Cranach went even further, establishing a printing press in one of his many properties to design and distribute Luther's revolutionary German translation of the New Testament. Published in 1522, it sold over 3,000 copies (unprecedented for its time) and went through sixteen subsequent editions.
As well as seizing on Luther's ideas to reach a wider public, Cranach developed a new stylistic and compositional language to represent Lutheran theology. During the 1530s, he began to represent in paint Luther's belief that an individual's religious faith required an internal and ongoing understanding of man's sinfulness, and the need for grace and charity. The painting Charity from 1534 shows virtue emanating outwards from the figure of the young mother selflessly displaying her goodness and, in the process, unselfconsciously passing down these virtues to the young girl who holds her doll in anticipation of her future role of nurturing, charitable woman. Children appear in Cranach's works from as early as The Holy Kinship from 1509. But in his later paintings, Cranach drew on the Lutheran belief in mankind's childish state in the face of sin and God’s grace, drawing explicitly on Christ's insistence as recorded in the Gospels that, ‘Whosoever shall not receive the kingdom of God as a little child, he shall not enter therein.’ It probably helped that Cranach’s workshop was noted for painting children.

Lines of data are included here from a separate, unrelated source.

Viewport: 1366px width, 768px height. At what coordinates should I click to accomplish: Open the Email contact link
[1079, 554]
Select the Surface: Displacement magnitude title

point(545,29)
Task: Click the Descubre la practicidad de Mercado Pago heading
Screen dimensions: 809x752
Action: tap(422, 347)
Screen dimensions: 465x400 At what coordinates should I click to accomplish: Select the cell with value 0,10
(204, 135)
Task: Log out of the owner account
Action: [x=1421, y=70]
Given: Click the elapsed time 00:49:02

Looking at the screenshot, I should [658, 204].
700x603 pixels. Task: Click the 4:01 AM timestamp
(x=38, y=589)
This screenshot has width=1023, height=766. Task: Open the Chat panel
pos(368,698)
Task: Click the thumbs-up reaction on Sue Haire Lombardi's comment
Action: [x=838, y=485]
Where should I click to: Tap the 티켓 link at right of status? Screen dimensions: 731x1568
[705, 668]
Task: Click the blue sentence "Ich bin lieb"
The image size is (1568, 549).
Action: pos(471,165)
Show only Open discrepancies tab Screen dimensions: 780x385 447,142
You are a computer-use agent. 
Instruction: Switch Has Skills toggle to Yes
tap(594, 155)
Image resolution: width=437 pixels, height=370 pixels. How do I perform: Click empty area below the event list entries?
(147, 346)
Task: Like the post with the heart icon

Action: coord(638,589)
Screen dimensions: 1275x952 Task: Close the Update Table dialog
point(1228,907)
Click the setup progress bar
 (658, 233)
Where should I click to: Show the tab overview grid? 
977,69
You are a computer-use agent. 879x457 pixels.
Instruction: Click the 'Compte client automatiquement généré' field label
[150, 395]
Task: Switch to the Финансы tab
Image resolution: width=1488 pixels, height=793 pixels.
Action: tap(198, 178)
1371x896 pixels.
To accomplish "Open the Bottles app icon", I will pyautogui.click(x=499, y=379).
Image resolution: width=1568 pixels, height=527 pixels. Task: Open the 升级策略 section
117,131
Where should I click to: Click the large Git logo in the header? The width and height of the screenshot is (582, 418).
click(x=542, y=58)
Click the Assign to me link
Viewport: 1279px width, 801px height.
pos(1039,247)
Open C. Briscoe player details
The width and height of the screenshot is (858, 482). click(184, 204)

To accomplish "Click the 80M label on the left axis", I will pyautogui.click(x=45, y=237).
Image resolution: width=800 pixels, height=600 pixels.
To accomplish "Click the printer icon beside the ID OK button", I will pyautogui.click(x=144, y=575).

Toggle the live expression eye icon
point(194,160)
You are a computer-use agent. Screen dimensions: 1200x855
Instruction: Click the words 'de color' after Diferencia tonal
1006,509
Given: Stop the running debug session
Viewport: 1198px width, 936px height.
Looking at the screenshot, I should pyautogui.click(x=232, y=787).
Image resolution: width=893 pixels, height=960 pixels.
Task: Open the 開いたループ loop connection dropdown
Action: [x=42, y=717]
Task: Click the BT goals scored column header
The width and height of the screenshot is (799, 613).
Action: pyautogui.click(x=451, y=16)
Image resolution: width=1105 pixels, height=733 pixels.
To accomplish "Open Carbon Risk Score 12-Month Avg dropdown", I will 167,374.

Alongside these exemplary Protestant images, Cranach continued to produce startlingly erotic paintings of naked Venuses for a different clientele, fewer in number than Luther’s
followers. These wealthy princes, burghers and humanist scholars were interested in classical mythology, as well as having a prurient but discreet predilection for naked female flesh. Cranach’s Italian counterpart, Titian, was producing similar boudoir-style portrayals for his Habsburg patrons but Cranach broke new ground with his sinuous women, who both hide and display their nudity with a hitherto unparalleled explicitness and sensuality.
Cranach’s workshop was also happy to accept commissions to design altarpieces of the lives of the saints from Luther's theological opponent, Cardinal Albrecht of Brandenburg, aimed at a direct rebuttal of Luther’s reformed religious ideas. This wasn’t as contradictory or hypocritical as we might think today. We need to remember that throughout the 1520s and 1530s, nobody knew where Luther's reformed religious ideas would lead. Luther never preached a split with Rome, just a reformation of its values.
Cranach, along with his fellow artist Dürer, took up the challenge of creating a new visual language to represent the changing face of religious faith, and of ensuring that painting retained a place in religion in the face of the iconoclasm perpetrated by some of Luther’s followers. With this in mind, we might wish to celebrate Cranach as an artist who both resisted and harnessed a range of different political, religious and intellectual currents that threatened to claim his art for their own particular ends.